Pirates, bandits, and smugglers have bedeviled governments since time immemorial. Politicians and media today obsess over terrorism and trafficking in drugs, arms, people and money. Far less is said or known, however, about the expanding global reach of the police, prosecutors, and agencies like Interpol and Europol charged with targeting transnational crime. In this illuminating history that spans past campaigns against piracy and slavery to contemporary campaigns against drug trafficking and transnational terrorism, Peter Andreas and Ethan Nadelmann explain how and why prohibitions and policing practices increasingly extend across borders. The internationalization of crime control is too often described as simply a natural and predictable response to the growth of transnational crime in an age of globalization. Andreas and Nadelmann challenge this conventional view as at best incomplete and at worst misleading.

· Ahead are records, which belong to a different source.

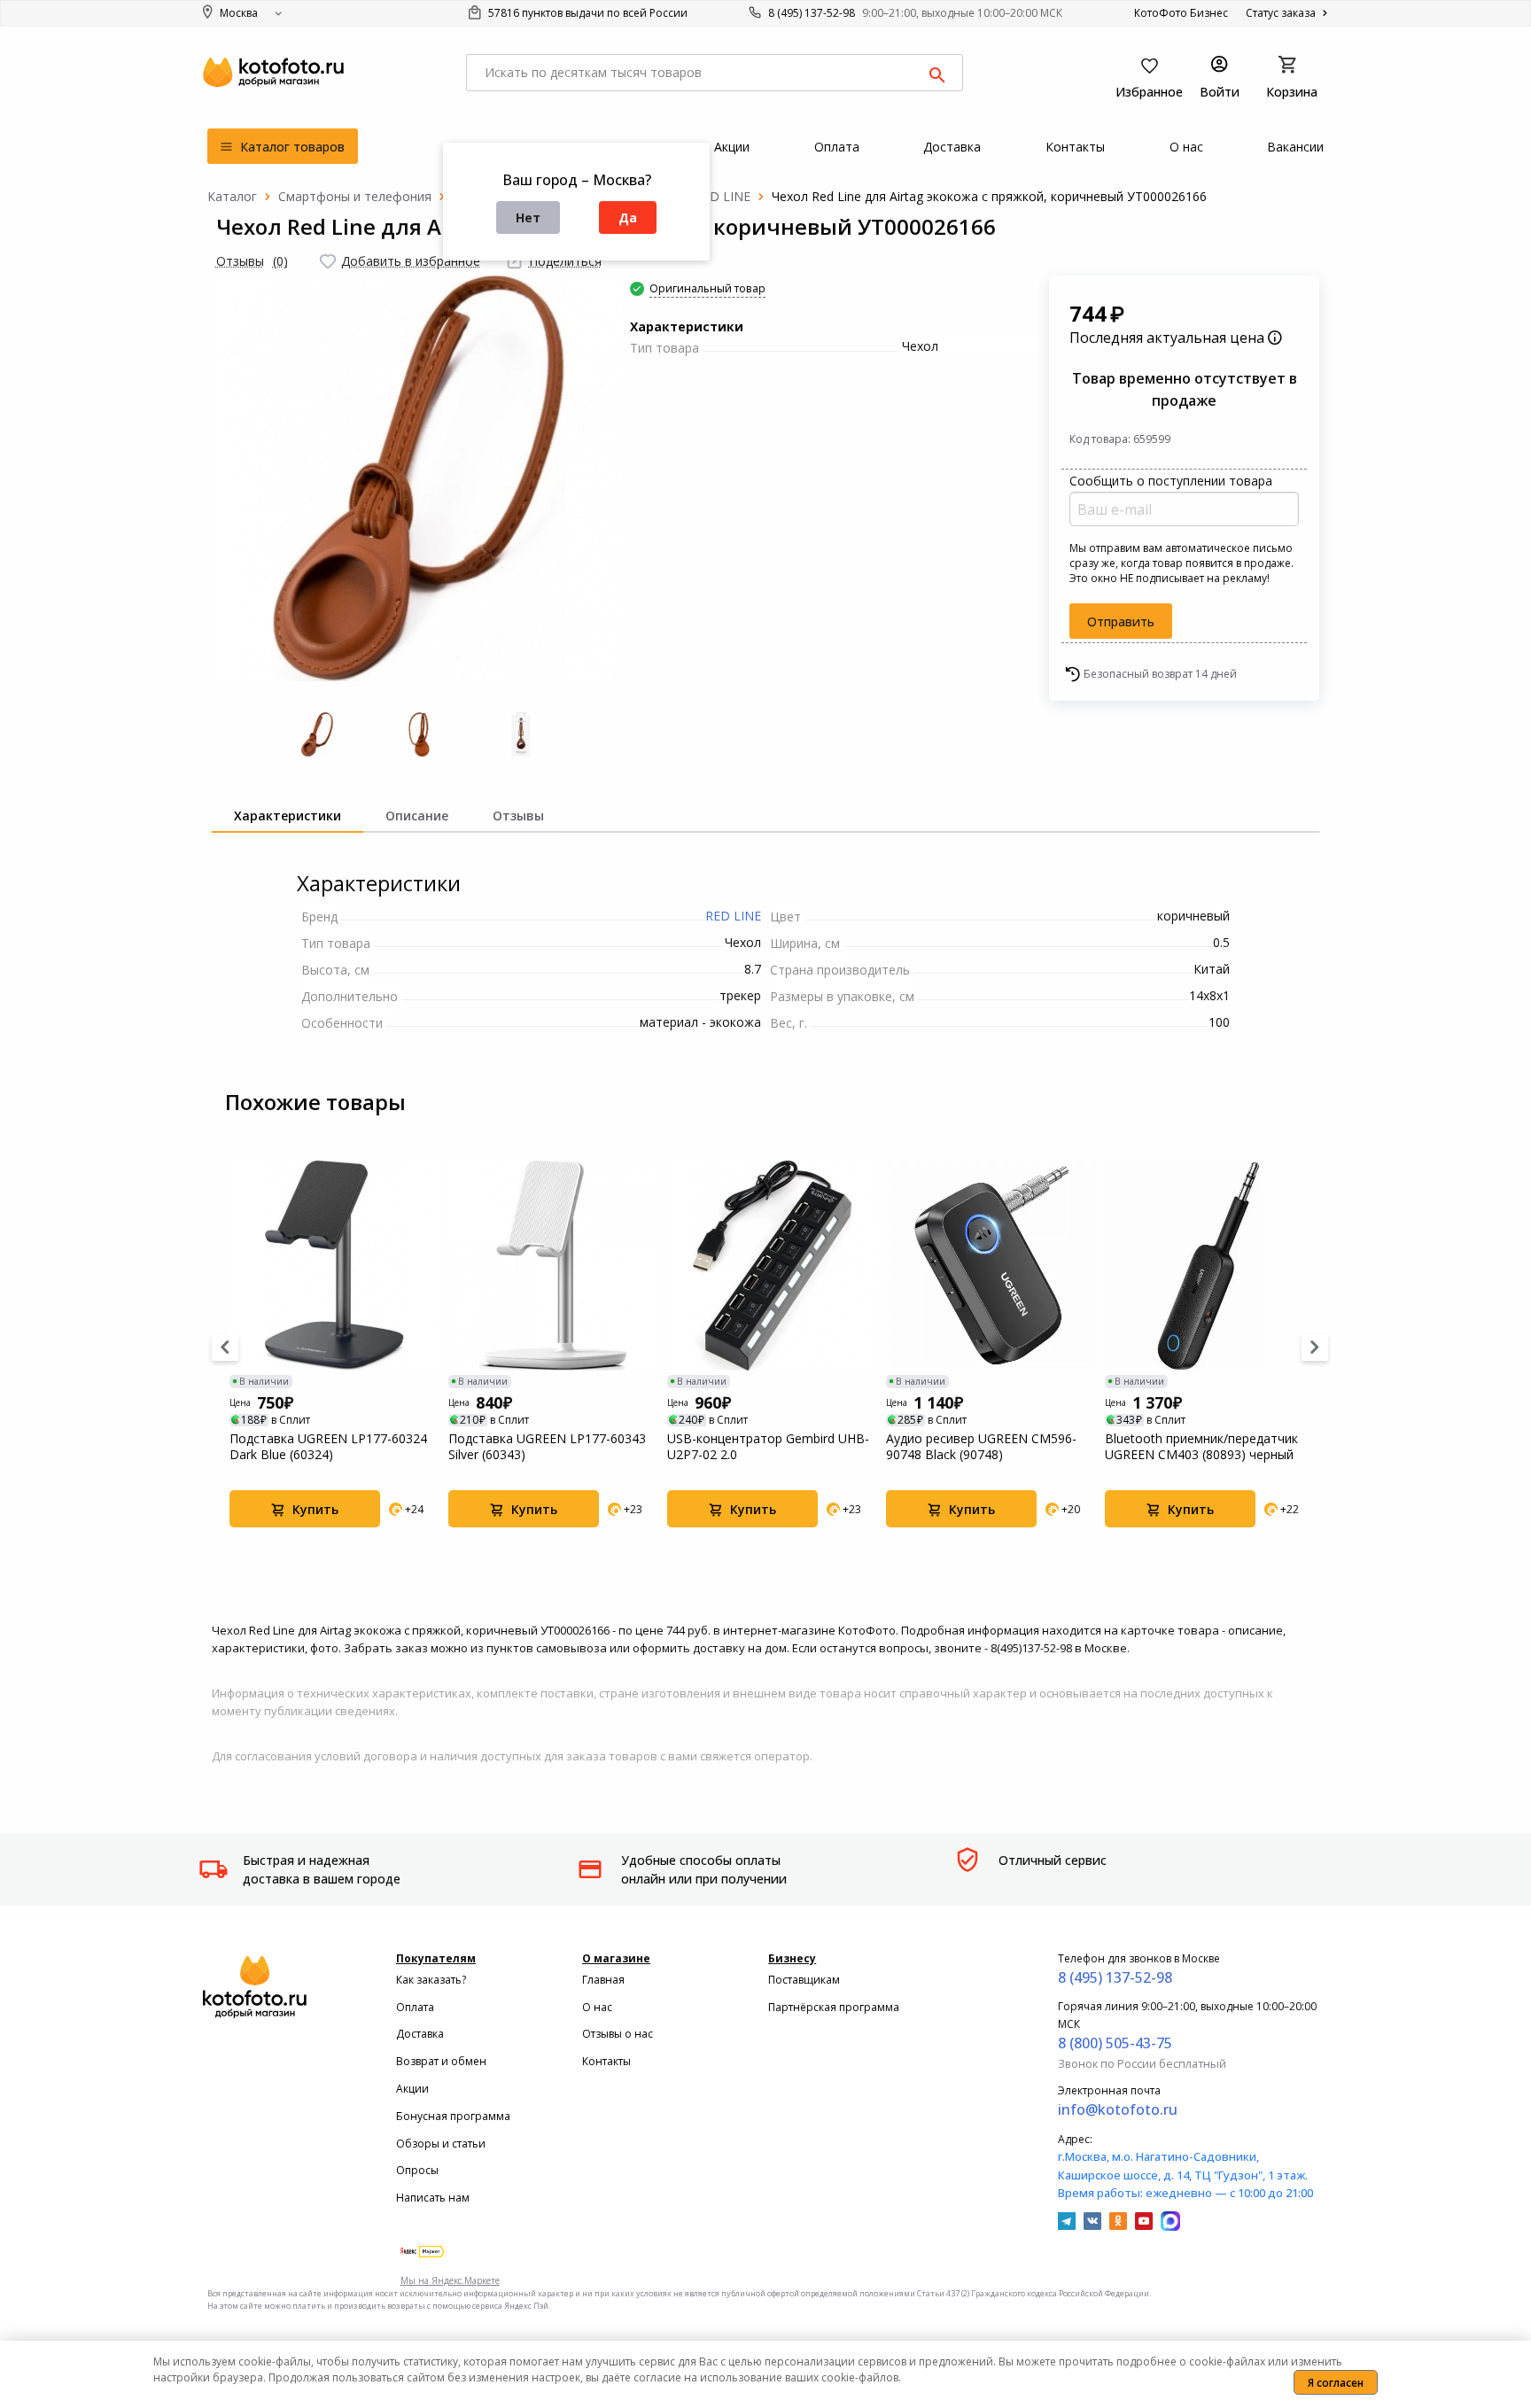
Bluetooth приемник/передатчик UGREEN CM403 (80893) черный (1201, 1447)
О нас (597, 2007)
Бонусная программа (453, 2116)
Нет (528, 217)
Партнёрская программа (833, 2007)
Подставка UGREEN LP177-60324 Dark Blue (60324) (328, 1447)
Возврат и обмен (441, 2061)
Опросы (417, 2170)
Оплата (415, 2007)
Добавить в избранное (410, 260)
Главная (603, 1979)
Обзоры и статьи (441, 2143)
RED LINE (733, 915)
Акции (412, 2088)
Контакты (606, 2061)
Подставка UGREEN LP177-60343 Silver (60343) (547, 1447)
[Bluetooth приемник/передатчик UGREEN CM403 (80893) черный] (1210, 1266)
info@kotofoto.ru (1117, 2109)
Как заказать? (431, 1979)
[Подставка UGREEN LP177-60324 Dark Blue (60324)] (334, 1266)
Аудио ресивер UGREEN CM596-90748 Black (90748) (981, 1447)
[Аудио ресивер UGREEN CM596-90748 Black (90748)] (991, 1266)
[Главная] (232, 196)
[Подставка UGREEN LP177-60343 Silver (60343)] (553, 1266)
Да (627, 217)
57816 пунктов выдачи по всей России (587, 12)
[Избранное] (328, 261)
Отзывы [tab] (518, 815)
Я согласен (1336, 2382)
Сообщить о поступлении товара (1170, 480)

The internationalization of policing, they demonstrate, primarily reflects ambitious efforts by generations of western powers to export their own definitions of "crime," not just for political and economic gain but also in an attempt to promote their own morals to other parts of the world. A thought-provoking analysis of the historical expansion and recent dramatic acceleration of international crime control, Policing the Globe provides a much-needed bridge between criminal justice and international relations on a topic of crucial public importance.
Peter Andreas is Associate Professor of Political Science and International Studies at Brown University. Ethan Nadelmann is Executive Director of the Drug Policy Alliance.